Venice smells of nothing worse than the sea. She has a hundred stone churches and the greatest square in the world; the Doge’s palace is one of the noblest structures in Italy, and the church of Saint Mark’s is the rival of Hagia Sofia in Constantinople.

Hmm. Perhaps not. But I hadn’t seen Hagia Sophia yet.

And let us not forget the forest of her ships. Every street is a wharf and all along the outer rim of the city, and indeed, up the Rialto and along the Grand Canal there were ships: round ships and great ships and galleys – more galleys than I’d ever seen. As our barge brought us to the steps by Saint Mark’s and the Doge’s palace, I counted sixty fighting galleys I’d seen.

Riches indeed. Spare me your counting houses and warehouses. Show me your galleys.

I admit I fell in love at once. And I have never fallen out of love, my friends. Venice has a hold on my heart the way London has, and England.
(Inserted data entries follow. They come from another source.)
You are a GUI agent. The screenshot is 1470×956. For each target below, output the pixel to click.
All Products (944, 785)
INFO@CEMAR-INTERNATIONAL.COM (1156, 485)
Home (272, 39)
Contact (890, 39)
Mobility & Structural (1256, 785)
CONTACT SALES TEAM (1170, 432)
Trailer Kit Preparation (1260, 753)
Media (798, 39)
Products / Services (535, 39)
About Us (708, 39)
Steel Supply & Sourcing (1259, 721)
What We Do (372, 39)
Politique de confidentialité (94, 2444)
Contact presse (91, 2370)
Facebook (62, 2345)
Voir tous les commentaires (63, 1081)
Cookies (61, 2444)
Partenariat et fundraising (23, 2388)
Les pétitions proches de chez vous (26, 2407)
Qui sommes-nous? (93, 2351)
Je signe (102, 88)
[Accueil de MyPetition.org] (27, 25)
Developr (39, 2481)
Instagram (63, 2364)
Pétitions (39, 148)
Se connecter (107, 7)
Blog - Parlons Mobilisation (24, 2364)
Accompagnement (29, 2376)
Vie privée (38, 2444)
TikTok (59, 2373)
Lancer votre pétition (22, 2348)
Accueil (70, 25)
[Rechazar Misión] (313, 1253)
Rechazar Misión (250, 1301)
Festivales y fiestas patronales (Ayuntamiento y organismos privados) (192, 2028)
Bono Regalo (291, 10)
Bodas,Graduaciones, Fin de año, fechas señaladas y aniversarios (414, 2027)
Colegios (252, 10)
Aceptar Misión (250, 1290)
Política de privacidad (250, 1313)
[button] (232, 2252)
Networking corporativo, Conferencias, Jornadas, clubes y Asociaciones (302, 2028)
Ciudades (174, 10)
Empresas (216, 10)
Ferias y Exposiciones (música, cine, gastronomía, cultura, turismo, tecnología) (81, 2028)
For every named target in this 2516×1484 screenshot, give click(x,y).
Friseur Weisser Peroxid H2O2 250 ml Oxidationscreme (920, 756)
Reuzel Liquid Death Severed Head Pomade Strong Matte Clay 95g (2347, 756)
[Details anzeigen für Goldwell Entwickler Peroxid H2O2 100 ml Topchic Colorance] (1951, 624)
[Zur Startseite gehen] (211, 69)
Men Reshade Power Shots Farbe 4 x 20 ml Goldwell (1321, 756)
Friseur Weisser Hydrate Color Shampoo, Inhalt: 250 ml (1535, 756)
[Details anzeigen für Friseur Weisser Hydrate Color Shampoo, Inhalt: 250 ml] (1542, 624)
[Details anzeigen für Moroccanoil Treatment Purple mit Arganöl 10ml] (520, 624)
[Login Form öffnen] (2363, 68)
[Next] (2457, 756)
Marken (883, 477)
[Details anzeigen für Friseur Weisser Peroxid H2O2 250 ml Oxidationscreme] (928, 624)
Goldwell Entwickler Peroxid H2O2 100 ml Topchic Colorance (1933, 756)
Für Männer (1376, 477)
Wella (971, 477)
My second country, though I did not yet know it. And truly, Venetians are more like Englishmen than any other people I have met. Perhaps it is the sea. Perhaps it’s pig-headedness. Or a little liberty. But by God, the city of Saint Mark is a fine place.

 

We wasted no time: the barge took us to the Doge’s steps, and we were welcomed into the palace.

I swear, the Doge winced when he saw Father Pierre. I knew from Fra Peter that there had been months of negotiations with the Doge and his council about the fleet that would carry the crusade to the Holy Land, and that, in the end, Father Pierre had had his way.

So now the Doge knelt and kissed the legate’s ring, embraced him, and then frowned.

‘Where’s the King of Cyprus?’ he asked without preamble. ‘Your Dogs of War are emptying my kennels of food.’

With his arm around the legate’s shoulders, the Doge escorted Father Pierre out of the loggia and up the great stairs. We were taken to a side chamber and entertained by a pair of lute players and a tenor who sang beautifully. It was in many ways the most elegant reception we’d had in Italy, and it was further reinforced with wine and cakes. Ser Nerio smiled over his glass – in Venice everything was glass.

‘Welcome to the New Rome,’ he said. ‘They lie and they drive hard bargains, but they are far easier to deal with than Neapolitans or Genoese. Don’t quote me.’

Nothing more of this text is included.